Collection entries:
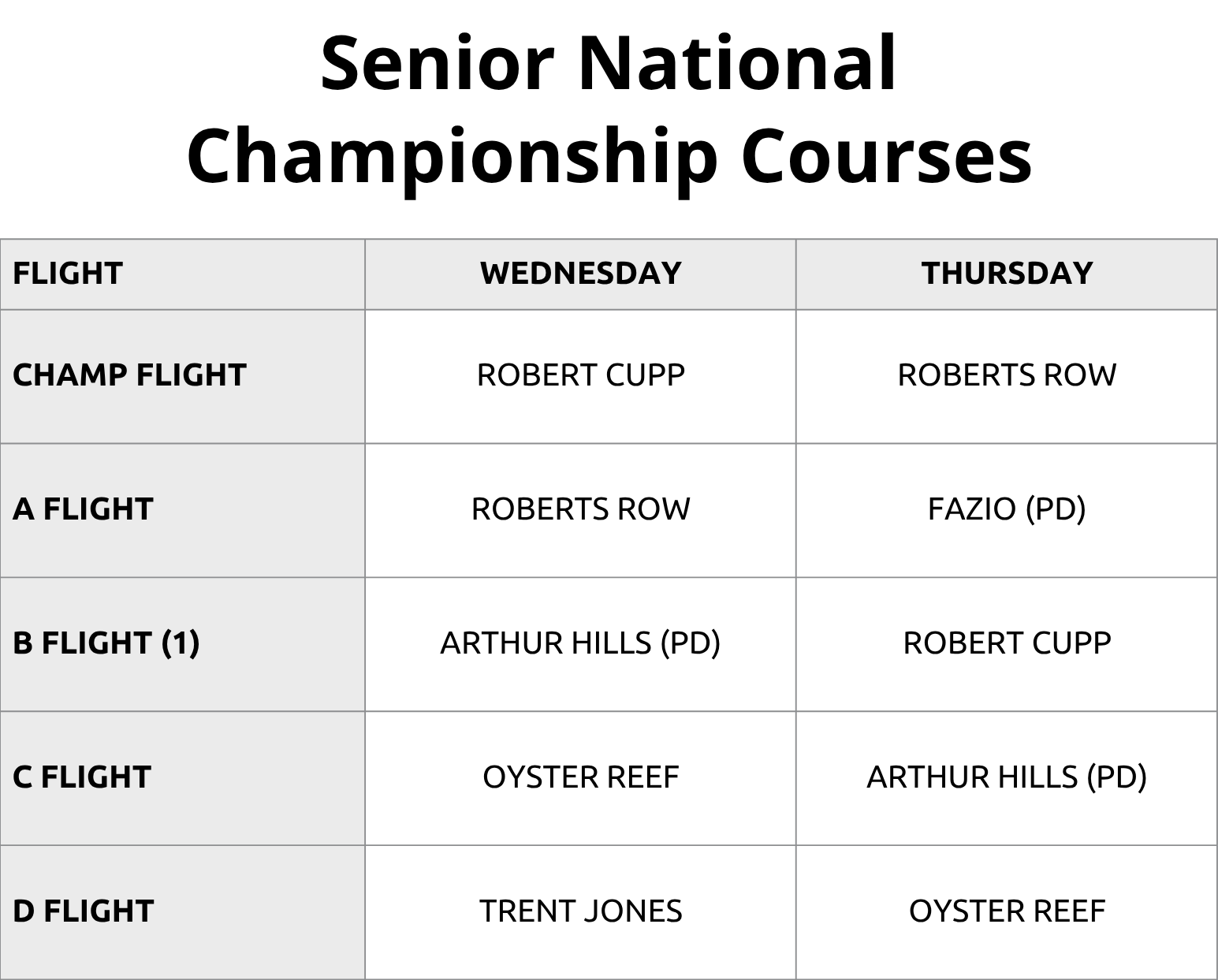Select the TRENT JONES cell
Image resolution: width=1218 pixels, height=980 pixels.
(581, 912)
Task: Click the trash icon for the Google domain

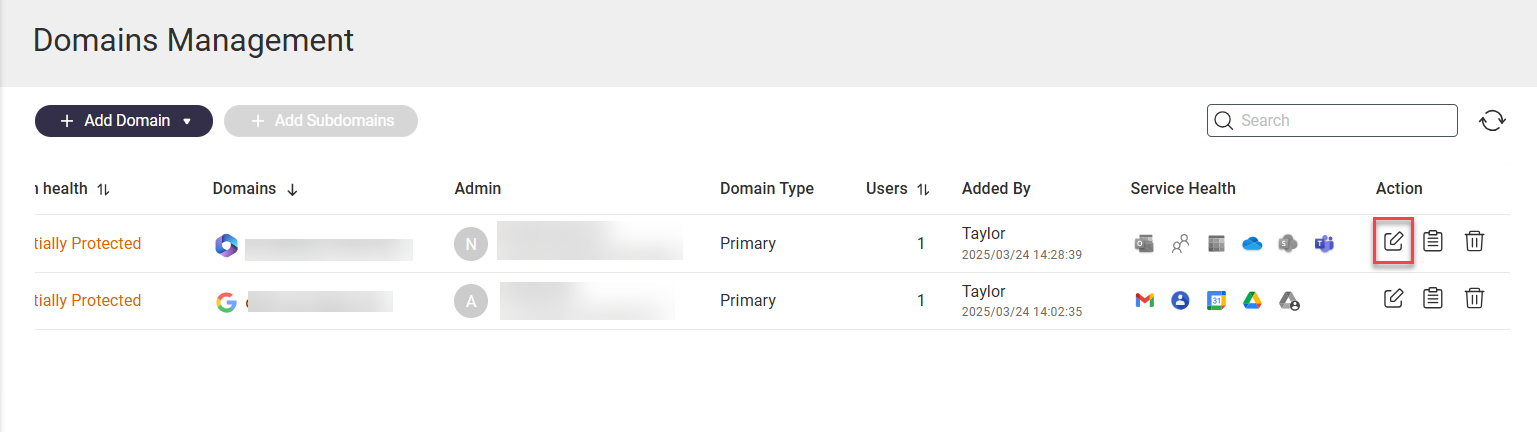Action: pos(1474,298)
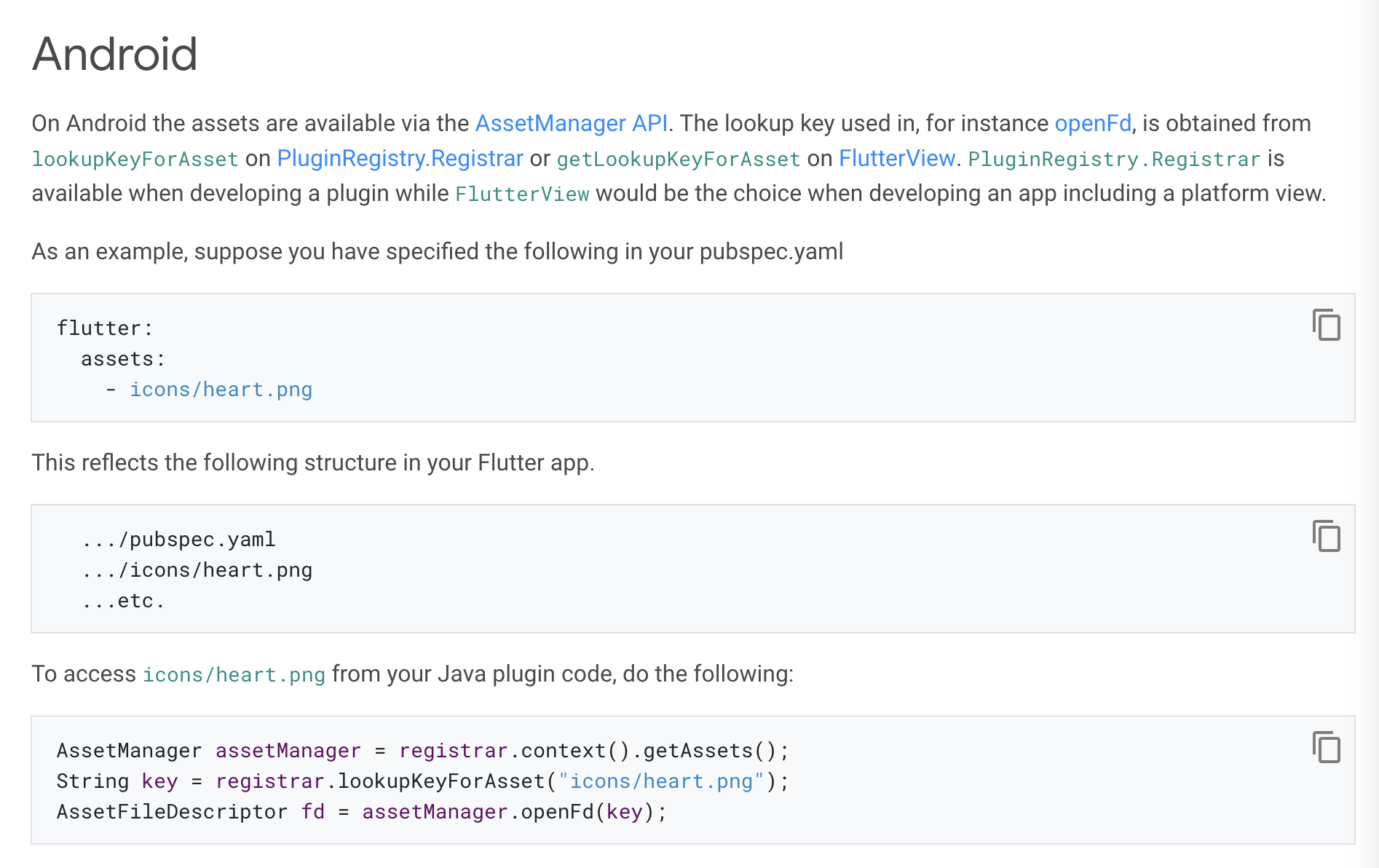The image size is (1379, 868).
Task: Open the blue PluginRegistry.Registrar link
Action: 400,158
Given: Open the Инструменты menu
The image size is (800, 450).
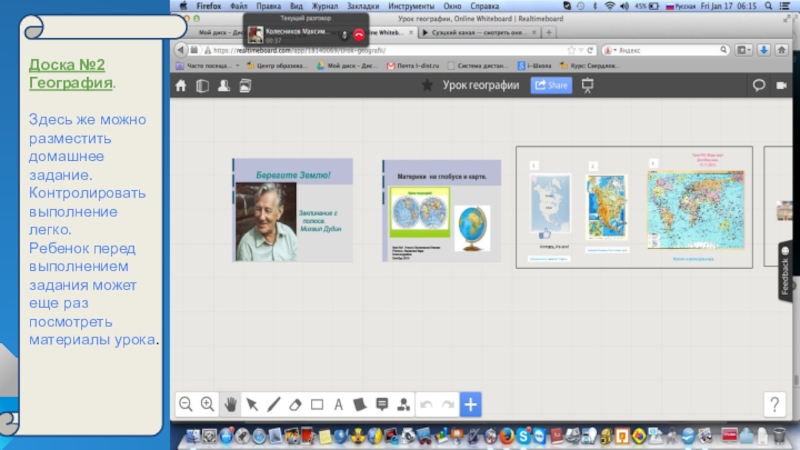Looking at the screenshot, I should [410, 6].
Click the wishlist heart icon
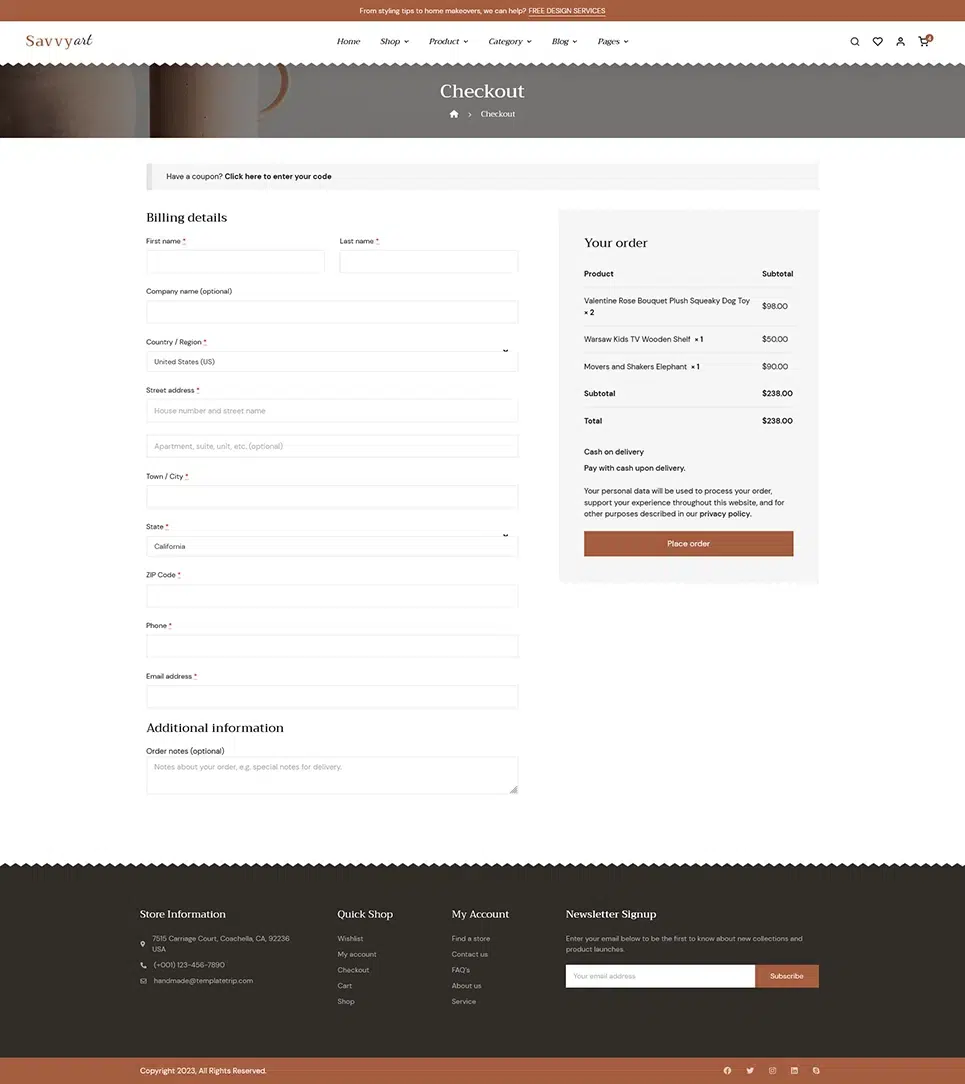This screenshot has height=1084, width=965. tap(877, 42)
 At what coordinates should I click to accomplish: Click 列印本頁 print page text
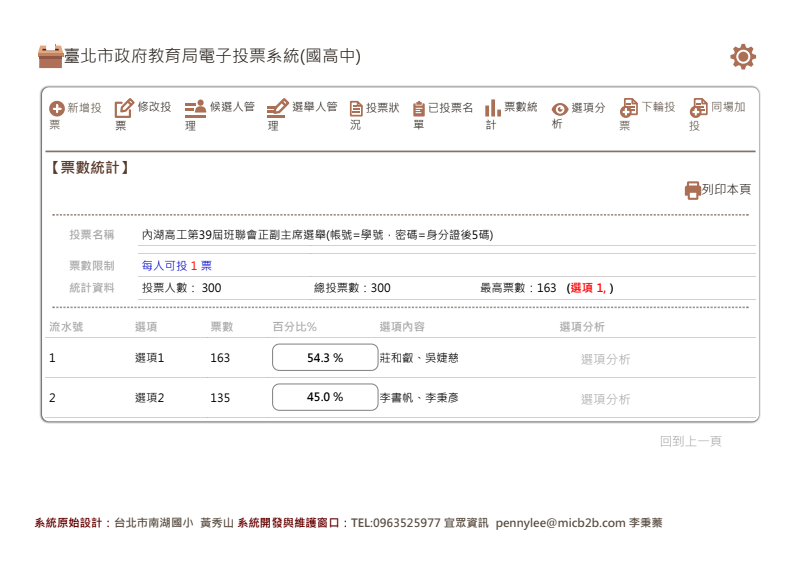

# [What needs to be done]
Start with the line holding "Click the wishlist heart icon" and repeat exactly every line through the final line of the records above, but no pictures and nothing more.

# [Final answer]
Click the wishlist heart icon
This screenshot has height=1084, width=965. tap(877, 42)
 At what coordinates should I click to accomplish: Click 列印本頁 print page text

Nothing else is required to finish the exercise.